Increasing interest in addiction medicine is a handful of promising new drugs, most notably buprenorphine (sold under names like Suboxone), which has proved to ease withdrawal symptoms in heroin addicts and subsequently block cravings, though it causes side effects of its own. Other drugs for treating opioid or alcohol dependence have shown promise.
However, few addiction medicine specialists advocate a path to recovery that depends solely on pharmacology.
“The more we learn about the treatment of addiction, the more we realize that one size does not fit all,” said Petros Levounis, who is in charge of the residency at the Addiction Institute of New York at St Luke’s-Roosevelt Hospital.
Equally maligned is the idea that psychiatry or 12-step programs are adequate for curing a disease with physical roots in the brain. Many people who abuse substances do not have psychiatric problems, Alford noted, adding, “I think there’s absolutely a role for addiction psychiatrists.”
While each school has developed its own curriculum, the basic competencies each seeks to impart are the same. Residents will learn to recognize and diagnose substance abuse in patients, conduct brief interventions that spell out the treatment options and prescribe the proper medications. The doctors will also be expected to understand the legal and practical implications of substance abuse.
Christine Pace, a 31-year-old graduate of Harvard Medical School, is the first addiction resident at Boston University Medical Center. She got interested in the subject as a teenager, when she volunteered at an AIDS organization and overheard heroin addicts complaining about doctors who could not — or would not — help them.

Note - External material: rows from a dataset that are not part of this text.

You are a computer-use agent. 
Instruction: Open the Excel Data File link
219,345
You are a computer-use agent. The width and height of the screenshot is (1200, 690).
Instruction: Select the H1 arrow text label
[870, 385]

This year, when she became the in-house doctor at a methadone clinic in Boston, she was dismayed to find that the complaints had not changed.

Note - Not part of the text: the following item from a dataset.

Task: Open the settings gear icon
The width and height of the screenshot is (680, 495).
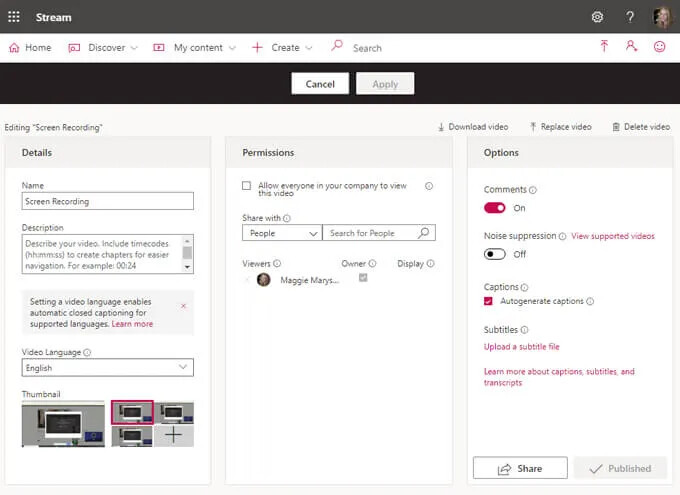Action: click(x=597, y=17)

“I saw physicians over and over again pushing it aside, just calling a social-work consult to deal with a patient who is struggling with addiction,” Pace said.
One of her patients is Derek Anderson, 53, who credits Suboxone — as well as a general practitioner who six years ago recognized his signs of addiction — with helping him kick his 35-year heroin habit.
“I used to go to detoxes and go back and forth and back and forth,” he said, adding that the Suboxone “got me to where I don’t have the dependency every day, consuming you, swallowing you like a fish in water. I’m able to work now, I’m able to take care of my daughter, I’m able to pay rent — all the things I couldn’t do when I was using.”